Varios países latinoamericanos han alzado la voz recientemente en defensa de sus economías ante las nuevas propuestas de aranceles por parte de Estados Unidos, que podrían afectar gravemente a sus exportaciones. Durante una audiencia pública con la Oficina del Representante Comercial de Estados Unidos (USTR), funcionarios de México, Perú, Guatemala y Ecuador expresaron su rechazo a las acusaciones de ineficacia en la lucha contra el trabajo forzoso en sus cadenas de suministro. Estos aranceles, que oscilan entre el 10% y el 12.5%, se proponen como respuesta a prácticas comerciales consideradas desleales y están diseñados para penalizar a quienes no cumplen con las normas.
El subsecretario de la Secretaría de Economía de México, Ernesto Acevedo Fernández, enfatizó que el país ha priorizado la lucha contra el trabajo forzoso, argumentando que las sanciones adicionales serían injustas para las miles de empresas mexicanas que sí cumplen con la legislación vigente. La USTR, por su parte, sostiene que el trabajo forzoso en cadenas de suministro internacionales crea una competencia desleal para los trabajadores estadounidenses.
La propuesta de la USTR incluye una exención para los bienes provenientes de México que estén en conformidad con el Tratado entre México, Estados Unidos y Canadá (T-MEC). Sin embargo, Acevedo calificó estas medidas de “injustificadas”, especialmente porque no hay evidencia que demuestre la presencia de importaciones realizadas con trabajo forzoso a través de México.

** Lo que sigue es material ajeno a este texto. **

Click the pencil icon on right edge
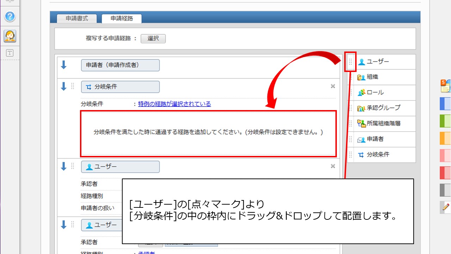Screen dimensions: 451x254 (446, 207)
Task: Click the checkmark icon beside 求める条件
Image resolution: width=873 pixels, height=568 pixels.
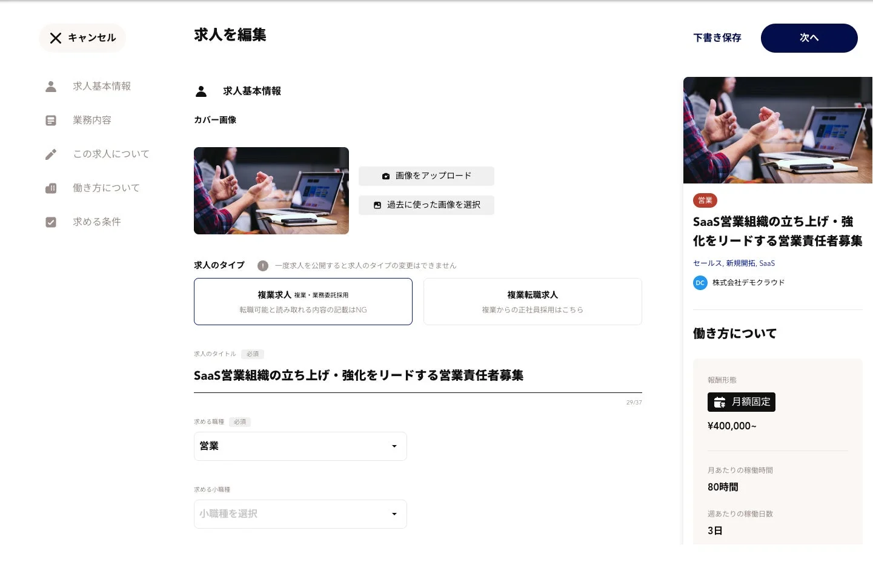Action: 51,222

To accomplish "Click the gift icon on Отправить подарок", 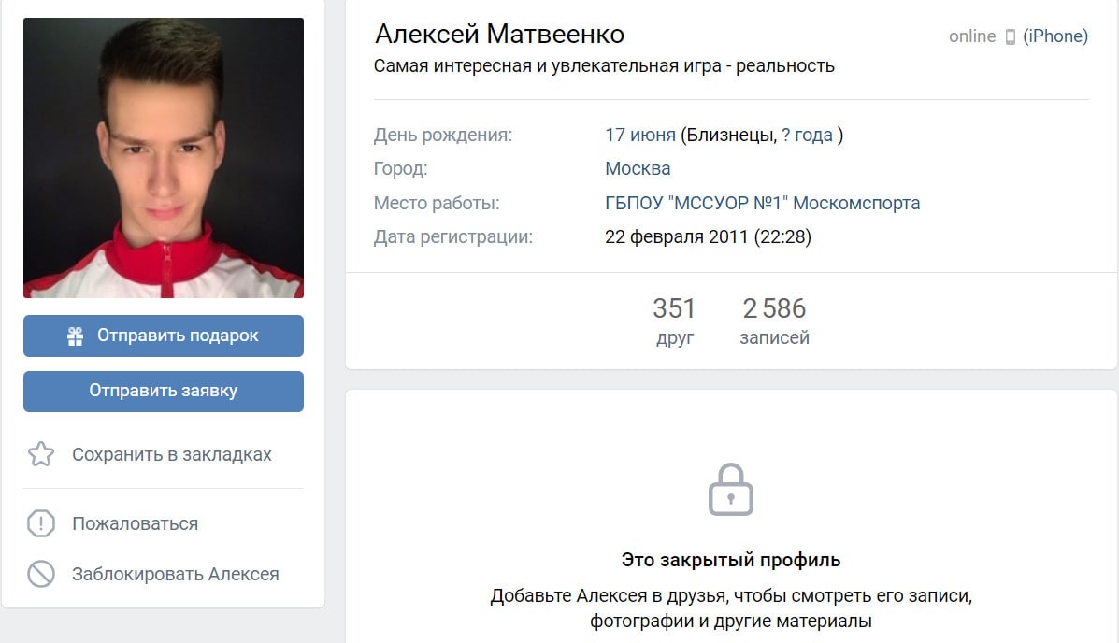I will pos(75,336).
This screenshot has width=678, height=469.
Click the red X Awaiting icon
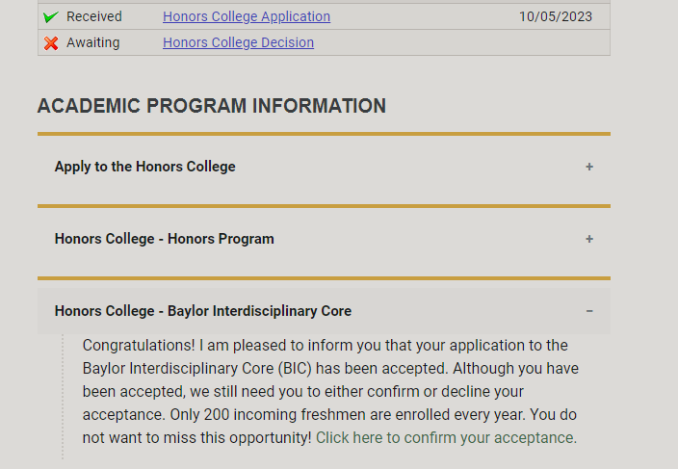tap(51, 43)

En el marco de estas audiencias, un grupo de 22 fiscales generales de estados demócratas también emitió objeciones, señalando que los nuevos aranceles representan un intento de encubrir tarifas amplias predefinidas, lo que podría dar lugar a futuras impugnaciones legales. Además, el director de negociaciones comerciales de Perú, José Luis Castillo Mezarina, subrayó que el país no ha generado ninguna carga concreta sobre el comercio estadounidense, lo que a su vez no justifica la aplicación de estas tarifas.
A la par, se discuten nuevos aranceles del 25% sobre bienes de Brasil en otro contexto de investigación sobre prácticas comerciales desleales, donde se presentó el senador brasileño Flávio Bolsonaro, quien ha mostrado interés en las próximas elecciones presidenciales en su país.
Asimismo, algunas empresas siderúrgicas han abogado por una exención para el arrabio importado, vital para la producción de acero en hornos eléctricos. Este insumo, utilizado por productores como Nucor y Steel Dynamics, ya había sido eximido de otros aranceles por razones de seguridad nacional, y ahora se enfrenta a un posible gravamen adicional.
La USTR está en proceso de evaluación de los comentarios y objeciones recibidas antes de emitir una decisión final sobre los aranceles propuestos y las exenciones correspondientes. Este episodio refleja la tensión existente entre las naciones de América Latina y Estados Unidos en un contexto comercial cada vez más complejo, donde las políticas de comercio exterior continúan generando debate y controversia.